7. We are given that (f ∘ g)(x) = 6x - 1. Since f(x) = 3x + 2, we have f(g(x)) = 3g(x) + 2 = 6x - 1. Solving for g(x), we get 3g(x) = 6x - 3, so g(x) = 2x - 1.

Section 3: Advanced Composition and Applications

8. (f ∘ g)(x) = f(x²) = sin(x²). (f ∘ g)(π/4) = sin((π/4)²) = sin(π²/16) ≈ 0.598. (g ∘ f)(x) = g(sin(x)) = (sin(x))². (g ∘ f)(π/4) = (sin(π/4))² = (√2/2)² = 1/2 = 0.5 That's the part that actually makes a difference..

9. (f ∘ g)(x) = f(g(x)) = f((x-1)/(x+1)) = [((x-1)/(x+1)) + 1] / [((x-1)/(x+1)) - 1] . To simplify, we find a common denominator: = [(x-1 + x+1)/(x+1)] / [(x-1 - (x+1))/(x+1)] = (2x)/(x+1) / (-2)/(x+1) = (2x)/(x+1) * (x+1)/(-2) = -x. Still, the domain of g(x) excludes x = -1. That's why, the domain of (f ∘ g)(x) is all real numbers except x = -1 Nothing fancy..
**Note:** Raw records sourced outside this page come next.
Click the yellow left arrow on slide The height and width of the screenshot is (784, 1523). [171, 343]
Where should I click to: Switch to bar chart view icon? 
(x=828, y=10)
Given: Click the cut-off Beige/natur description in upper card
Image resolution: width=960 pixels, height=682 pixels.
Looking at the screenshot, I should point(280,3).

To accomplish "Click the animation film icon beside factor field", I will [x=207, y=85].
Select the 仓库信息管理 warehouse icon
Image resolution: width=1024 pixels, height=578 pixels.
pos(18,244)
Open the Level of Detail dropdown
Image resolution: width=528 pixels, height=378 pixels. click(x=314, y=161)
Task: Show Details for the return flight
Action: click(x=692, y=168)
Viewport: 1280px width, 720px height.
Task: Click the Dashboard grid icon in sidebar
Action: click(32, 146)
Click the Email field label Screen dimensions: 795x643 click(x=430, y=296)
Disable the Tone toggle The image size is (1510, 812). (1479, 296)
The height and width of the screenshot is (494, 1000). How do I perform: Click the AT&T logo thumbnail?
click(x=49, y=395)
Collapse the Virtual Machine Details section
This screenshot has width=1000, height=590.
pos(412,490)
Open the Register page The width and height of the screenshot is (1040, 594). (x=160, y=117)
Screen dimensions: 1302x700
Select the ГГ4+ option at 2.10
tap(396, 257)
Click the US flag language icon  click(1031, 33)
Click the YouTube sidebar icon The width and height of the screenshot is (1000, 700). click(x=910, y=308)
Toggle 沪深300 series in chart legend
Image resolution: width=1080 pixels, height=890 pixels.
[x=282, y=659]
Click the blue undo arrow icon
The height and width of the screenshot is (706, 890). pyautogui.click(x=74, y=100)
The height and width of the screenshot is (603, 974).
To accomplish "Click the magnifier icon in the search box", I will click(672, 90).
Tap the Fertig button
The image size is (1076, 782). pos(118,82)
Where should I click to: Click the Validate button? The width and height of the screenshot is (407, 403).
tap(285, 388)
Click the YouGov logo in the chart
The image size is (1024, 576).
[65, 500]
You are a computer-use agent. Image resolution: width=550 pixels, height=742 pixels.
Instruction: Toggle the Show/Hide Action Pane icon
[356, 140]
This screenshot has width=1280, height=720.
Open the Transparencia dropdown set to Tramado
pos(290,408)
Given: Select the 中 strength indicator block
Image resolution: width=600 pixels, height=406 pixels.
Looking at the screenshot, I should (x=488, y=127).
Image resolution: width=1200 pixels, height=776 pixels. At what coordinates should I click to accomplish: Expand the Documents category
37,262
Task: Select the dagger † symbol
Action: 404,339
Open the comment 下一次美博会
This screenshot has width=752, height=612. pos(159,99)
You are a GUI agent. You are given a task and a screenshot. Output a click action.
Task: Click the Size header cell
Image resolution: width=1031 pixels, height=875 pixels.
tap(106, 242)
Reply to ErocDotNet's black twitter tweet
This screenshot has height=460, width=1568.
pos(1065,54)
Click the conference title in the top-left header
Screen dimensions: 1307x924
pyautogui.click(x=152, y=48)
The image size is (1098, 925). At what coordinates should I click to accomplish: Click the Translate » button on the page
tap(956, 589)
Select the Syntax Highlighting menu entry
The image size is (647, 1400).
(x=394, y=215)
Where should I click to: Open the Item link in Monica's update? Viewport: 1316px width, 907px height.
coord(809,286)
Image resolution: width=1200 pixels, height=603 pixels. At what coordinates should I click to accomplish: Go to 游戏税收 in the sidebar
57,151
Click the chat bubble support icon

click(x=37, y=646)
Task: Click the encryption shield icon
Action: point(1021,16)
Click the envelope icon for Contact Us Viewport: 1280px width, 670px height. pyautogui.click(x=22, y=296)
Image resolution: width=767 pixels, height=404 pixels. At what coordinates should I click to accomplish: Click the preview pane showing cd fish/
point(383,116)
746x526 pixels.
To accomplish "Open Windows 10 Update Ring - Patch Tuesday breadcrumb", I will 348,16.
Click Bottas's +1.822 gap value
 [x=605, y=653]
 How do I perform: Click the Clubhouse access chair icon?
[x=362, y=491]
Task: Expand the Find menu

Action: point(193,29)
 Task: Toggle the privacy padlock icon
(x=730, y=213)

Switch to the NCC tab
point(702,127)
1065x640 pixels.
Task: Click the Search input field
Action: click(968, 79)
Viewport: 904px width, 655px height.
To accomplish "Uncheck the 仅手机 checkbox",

Conclusion: Mastering Function Composition

This worksheet provides a solid foundation in composition of functions. Through practice and understanding the step-by-step solutions, you'll develop proficiency in solving a wide range of composition problems. In real terms, remember that the key to success lies in understanding the order of operations and carefully considering the domains of the individual functions to determine the domain of the composite function. By consistently practicing these techniques and applying them to various scenarios, you'll build the confidence and skills necessary to excel in more advanced mathematical concepts. Keep practicing, and soon you'll find composition of functions intuitive and manageable!